I have seen, I have touched parts of patients that no one close to them has ever seen. No parents, no lovers, no children (usually). And maybe they don’t care and maybe it doesn’t matter to them. But I’ve seen the parts that keep them alive, that are working all the time, that have grown and changed as they have grown and changed and show signs of wear, of injury, of things no one else knows. This is where pain has come from and been felt. This is the heart that speeds up, or slows down, or sometimes feels like it’s about to burst out of their chest. This is the organ where they think, and we don’t understand how that happens (I don’t, at least) – but we know where it is. We talk so much about hearts and brains…I’ve seen them. The loci, maybe not really connected to the feelings about them. And maybe so.

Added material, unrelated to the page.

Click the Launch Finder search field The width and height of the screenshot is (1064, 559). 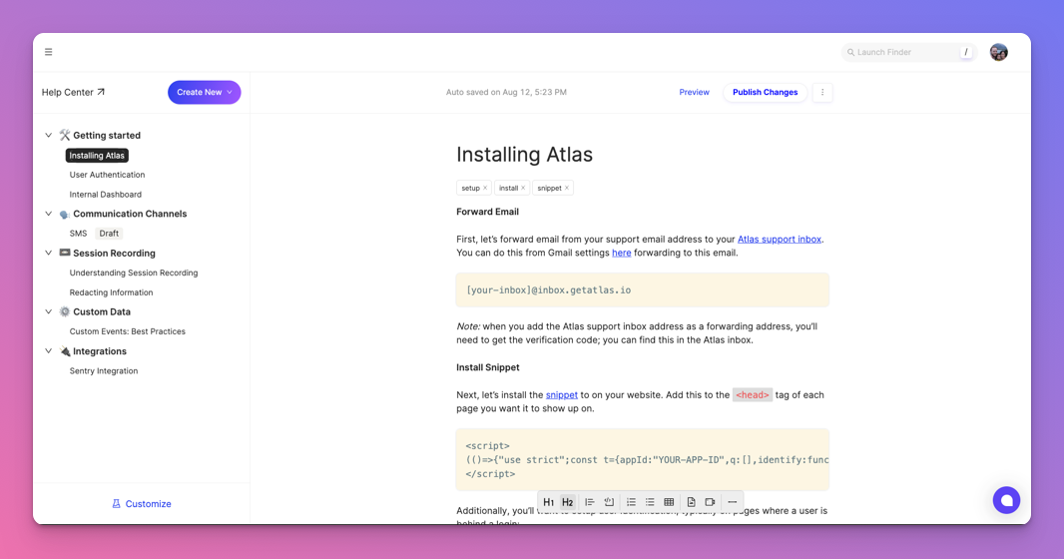tap(908, 52)
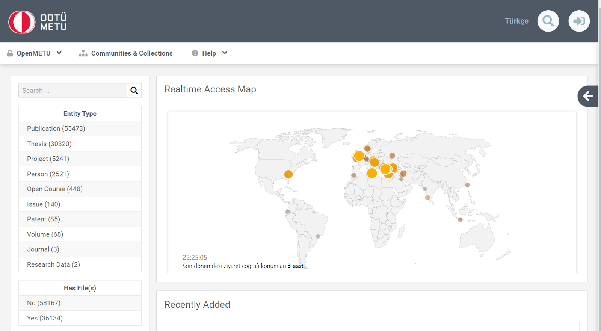Screen dimensions: 601x331
Task: Expand the OpenMETU dropdown chevron
Action: pos(59,53)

And this is where I see poetry. (the thesis and strong connection * may * because I’m  currently trying to convince grad school admissions committees of why they are the same, and why being a writer will make me a better doctor and vice versa). My favorite quote about writing is: “Writing poetry is easy. All you have to do is find a vein and open it.”

Nothing is more true to me. And this is why writing real, writing good poetry…hurts.

And this is why there’s an incredible sort of intimacy in writing workshops. It’s different than anything else I’ve experienced. The poems are not about the specific thing they are describing or talking about, exactly; they’re what it means. They are the most exact, precise way to describe it in the fewest words and spaces and pauses and line breaks. Friends may know what or whom I’m writing about, depending on the details and depending on when I write it. They are either wrong or right or, more likely, some of both. The person I’m writing about or to may recognize it, or not. I don’t know. Maybe the particular details that marked me so deeply and crucially…didn’t. Maybe I wrote it years later. Maybe they’ve forgotten entirely.

I write about myself in first, second, and third person. Depending. As in – the “I”, “you,” or “she” might be me. Sometimes I write in the voice of other people as “I.” This is why I/we try to remember to separate speaker and author. Often the same? Sure. Not always. And what’s written is usually not exactly what happened. In the moment or directly after, I usually write too many details and too “exactly” what happened. Over time it’s easier to cut and change – it doesn’t hurt as much to change and remove lines I’m attached to – it’s not where the poem is. Often not. For now.